- Born: 15 August 1939 India
- Died: 28 December 2005 (aged 66) Bangalore, India
- Cause of death: 2005 Indian Institute of Science shooting
- Education: University of Delhi
- Occupation: Professor
- Employer: Indian Institute of Technology Delhi
- Awards: Arjuna Award

= Munish Chander Puri =

Munish Chander Puri (15 August 1939 – 28 December 2005) was Professor Emeritus of Mathematics at IIT Delhi. He was Organizing Chair, Asia Pacific Operational Research Societies (APORS). He was killed in Bangalore in the 2005 Indian Institute of Science shooting.

==Career==
Puri did his B.Sc (Hons.) mathematics in 1960, M.Sc. mathematics in 1962 (first position) and Ph.D. in operations research in 1972 from Delhi University. He served at Hans Raj College in Delhi University until 1984 and then served at IITD until 2004. He had supervised thirteen PhD theses, nine MPhil dissertations, six MTech projects and eleven M.Sc. projects. He had written many research articles in various journals of international repute. His area of specialization, included combinatorial optimization, fractional programming, linear programming and network flow problems. He had been in the editorial board of Opsearch, an official journal of ORSI.

He was one of the founder members of the "Mathematical Programming Group (MPG)" which was started by retired Prof. R. N. Kaul, Department of Mathematics, University of Delhi in 1972. This group of researchers from various colleges of Delhi University, IITD and Indian Institute of Science Bangalore meets every Wednesday from 3 4 p.m at Delhi University to attend the seminar by some invited speakers or one of the researchers of the group. Professor Puri was one of the members who attended this weekly seminar since its inception.

Puri published 78 papers during his lifetime – 25 in Indian journals and 53 abroad.

==Indian Institute of Technology==
Puri first joined IIT, Delhi in 1984. One of the popular undergraduate courses he taught was linear optimization.

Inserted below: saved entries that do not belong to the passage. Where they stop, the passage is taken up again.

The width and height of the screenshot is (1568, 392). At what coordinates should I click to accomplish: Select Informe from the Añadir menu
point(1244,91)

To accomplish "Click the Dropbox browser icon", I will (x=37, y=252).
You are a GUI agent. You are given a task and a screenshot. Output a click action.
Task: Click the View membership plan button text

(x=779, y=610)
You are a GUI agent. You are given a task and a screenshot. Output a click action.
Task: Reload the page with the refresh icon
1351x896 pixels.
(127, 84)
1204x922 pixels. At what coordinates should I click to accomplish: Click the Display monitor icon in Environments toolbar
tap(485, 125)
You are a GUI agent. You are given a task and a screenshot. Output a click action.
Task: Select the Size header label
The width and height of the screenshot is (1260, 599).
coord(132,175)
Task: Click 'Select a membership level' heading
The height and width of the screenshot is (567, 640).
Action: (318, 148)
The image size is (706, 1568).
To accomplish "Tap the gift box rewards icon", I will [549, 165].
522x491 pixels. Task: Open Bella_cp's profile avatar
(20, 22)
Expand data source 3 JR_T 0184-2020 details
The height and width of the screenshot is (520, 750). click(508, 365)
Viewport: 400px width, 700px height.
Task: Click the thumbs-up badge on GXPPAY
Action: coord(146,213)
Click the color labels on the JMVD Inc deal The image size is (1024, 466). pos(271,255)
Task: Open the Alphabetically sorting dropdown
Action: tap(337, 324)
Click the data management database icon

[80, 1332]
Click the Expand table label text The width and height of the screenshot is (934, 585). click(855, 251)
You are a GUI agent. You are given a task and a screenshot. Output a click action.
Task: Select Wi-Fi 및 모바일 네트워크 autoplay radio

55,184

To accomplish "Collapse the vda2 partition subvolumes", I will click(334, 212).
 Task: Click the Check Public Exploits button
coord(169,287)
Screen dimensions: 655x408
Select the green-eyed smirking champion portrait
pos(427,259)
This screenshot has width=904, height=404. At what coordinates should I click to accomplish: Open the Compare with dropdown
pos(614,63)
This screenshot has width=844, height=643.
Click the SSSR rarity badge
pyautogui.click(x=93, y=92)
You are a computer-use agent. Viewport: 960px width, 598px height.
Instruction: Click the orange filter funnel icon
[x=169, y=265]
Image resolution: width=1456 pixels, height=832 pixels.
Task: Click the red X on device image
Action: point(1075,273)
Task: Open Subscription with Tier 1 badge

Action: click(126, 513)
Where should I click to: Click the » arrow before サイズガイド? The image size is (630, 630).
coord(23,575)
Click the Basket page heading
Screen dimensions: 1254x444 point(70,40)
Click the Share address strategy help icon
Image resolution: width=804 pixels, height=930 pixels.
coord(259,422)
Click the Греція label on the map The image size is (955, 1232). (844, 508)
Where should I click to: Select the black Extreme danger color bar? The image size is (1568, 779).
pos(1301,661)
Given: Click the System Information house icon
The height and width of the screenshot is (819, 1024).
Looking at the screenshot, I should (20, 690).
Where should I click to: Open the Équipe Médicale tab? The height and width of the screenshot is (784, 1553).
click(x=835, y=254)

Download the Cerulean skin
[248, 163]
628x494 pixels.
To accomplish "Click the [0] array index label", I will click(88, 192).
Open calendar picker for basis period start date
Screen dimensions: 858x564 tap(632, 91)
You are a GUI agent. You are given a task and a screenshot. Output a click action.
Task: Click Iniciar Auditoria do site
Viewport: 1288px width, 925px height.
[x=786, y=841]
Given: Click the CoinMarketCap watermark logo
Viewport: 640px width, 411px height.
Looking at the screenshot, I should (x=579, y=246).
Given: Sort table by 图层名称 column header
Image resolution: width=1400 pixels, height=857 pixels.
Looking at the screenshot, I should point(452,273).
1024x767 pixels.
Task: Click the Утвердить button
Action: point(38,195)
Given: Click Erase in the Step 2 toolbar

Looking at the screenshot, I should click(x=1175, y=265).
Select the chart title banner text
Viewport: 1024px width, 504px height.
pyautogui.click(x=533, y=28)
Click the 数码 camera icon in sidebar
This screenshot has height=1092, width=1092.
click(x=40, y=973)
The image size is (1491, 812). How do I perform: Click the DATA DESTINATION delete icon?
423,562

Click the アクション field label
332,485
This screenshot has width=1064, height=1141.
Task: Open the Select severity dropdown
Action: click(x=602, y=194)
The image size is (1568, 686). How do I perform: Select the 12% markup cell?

On 29 December 2005 the Indian Institute of Technology, Delhi mourned the death of its retired professor M C Puri in shootout at Bangalore terming it as a great loss to the institute.

Addressing a condolence meeting at the institute, IIT Delhi Director D.P.Kothari said the staff and students "deeply mourn the tragic, sad and untimely demise of Prof Puri". Kothari described Puri as a "very conscientious, hard working and devoted faculty member of the institute".

Puri was an Emeritus Professor of Mathematics. He won several laurels for his work on the subject. He was one of the most senior and influential members of the Operations Research Society of India (ORSI) and he has been attending the annual convention of ORSI without fail for the past 35 years.

== Death ==
Puri was attending the International Conference on Operations Research in conjunction with the 38th Annual Convention of ORSI, which was organized by the Bangalore Chapter of ORSI from 27–29 December 2005 at J. N. Tata Auditorium, Indian Institute of Science, Bangalore, India.

At about 7 pm. after convention was over at the auditorium, Puri and three colleagues were walking towards the seminar hall of management studies for Annual General Body meeting of ORSI when suddenly bullets were fired from the back within the auditorium complex. Puri encouraged his companions to take cover after the shooting was initially mistaken for firecrackers.

Puri was a victim of the first ever terror attack in Bangalore.

== Tributes ==
Mathematical Programming Group of Delhi and Department of Mathematics of Hans Raj College organised two day Symposium Recent Advances in Optimization Theory and Applications during 27–28 October 2006, at Delhi University in memory of Puri. A commemorative volume containing selected papers of Puri entitled Combinatorial Optimization Some Aspects, edited by his students and colleagues, was also released during the symposium.

The 39th Annual Convention of ORSI was held at Heritage Institute of Technology, Kolkata during 5–7 January 2007 in memory of Puri.